Exercise data:
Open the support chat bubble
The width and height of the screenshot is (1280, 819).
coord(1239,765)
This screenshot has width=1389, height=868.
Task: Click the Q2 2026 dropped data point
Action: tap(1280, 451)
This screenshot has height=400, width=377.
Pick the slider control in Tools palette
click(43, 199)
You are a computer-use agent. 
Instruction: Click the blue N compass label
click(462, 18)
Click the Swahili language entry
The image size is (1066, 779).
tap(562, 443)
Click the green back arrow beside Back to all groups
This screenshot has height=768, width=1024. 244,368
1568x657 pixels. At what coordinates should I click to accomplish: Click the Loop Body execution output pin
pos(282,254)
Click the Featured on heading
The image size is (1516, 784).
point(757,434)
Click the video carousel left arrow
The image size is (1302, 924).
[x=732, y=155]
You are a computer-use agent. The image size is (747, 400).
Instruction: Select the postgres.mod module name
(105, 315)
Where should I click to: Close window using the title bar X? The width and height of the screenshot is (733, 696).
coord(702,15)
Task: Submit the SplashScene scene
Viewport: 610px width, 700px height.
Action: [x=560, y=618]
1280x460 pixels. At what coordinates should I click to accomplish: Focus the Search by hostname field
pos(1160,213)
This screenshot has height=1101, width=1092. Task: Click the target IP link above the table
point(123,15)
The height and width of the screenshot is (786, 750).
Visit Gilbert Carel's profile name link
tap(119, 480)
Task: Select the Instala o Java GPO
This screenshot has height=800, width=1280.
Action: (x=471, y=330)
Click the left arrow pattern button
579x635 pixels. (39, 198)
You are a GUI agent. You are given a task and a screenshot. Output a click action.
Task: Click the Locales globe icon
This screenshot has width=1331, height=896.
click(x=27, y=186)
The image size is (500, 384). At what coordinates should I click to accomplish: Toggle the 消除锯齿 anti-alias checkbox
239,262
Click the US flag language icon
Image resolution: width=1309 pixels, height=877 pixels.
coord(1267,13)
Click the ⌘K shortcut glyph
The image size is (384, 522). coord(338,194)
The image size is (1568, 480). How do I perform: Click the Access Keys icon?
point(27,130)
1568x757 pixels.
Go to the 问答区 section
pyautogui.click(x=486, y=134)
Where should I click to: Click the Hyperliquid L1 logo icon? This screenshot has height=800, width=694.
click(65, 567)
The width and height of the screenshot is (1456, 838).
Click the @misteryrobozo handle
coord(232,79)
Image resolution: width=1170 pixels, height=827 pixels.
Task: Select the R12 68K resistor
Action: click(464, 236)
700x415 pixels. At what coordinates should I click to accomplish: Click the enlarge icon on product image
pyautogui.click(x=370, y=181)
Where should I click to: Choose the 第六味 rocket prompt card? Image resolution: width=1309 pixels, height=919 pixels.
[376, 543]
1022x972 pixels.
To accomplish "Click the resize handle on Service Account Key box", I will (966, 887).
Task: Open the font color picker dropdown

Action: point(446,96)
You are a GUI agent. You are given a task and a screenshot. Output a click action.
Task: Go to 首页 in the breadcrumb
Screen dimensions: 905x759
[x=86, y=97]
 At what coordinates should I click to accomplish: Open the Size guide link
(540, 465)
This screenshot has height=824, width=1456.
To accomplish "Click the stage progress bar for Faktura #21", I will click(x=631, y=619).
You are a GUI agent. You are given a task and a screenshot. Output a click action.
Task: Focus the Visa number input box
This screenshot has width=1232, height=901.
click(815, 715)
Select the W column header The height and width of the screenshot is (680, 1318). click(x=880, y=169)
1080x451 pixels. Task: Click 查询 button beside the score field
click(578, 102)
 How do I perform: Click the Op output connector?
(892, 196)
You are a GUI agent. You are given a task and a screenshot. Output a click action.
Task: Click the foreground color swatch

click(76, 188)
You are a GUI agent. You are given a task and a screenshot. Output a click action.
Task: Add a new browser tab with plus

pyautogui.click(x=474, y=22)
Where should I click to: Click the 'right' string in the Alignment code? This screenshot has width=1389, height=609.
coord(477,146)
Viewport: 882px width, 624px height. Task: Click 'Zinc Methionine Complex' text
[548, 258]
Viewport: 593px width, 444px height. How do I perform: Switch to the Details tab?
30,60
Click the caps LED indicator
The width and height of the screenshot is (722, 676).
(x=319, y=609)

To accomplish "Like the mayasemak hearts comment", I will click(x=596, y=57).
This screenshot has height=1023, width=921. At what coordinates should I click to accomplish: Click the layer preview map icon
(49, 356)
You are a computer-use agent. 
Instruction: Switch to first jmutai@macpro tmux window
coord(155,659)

Goal of the exercise:
In the listing above, count each line that holds the word "will" and report the number alone.

Worked solution:
3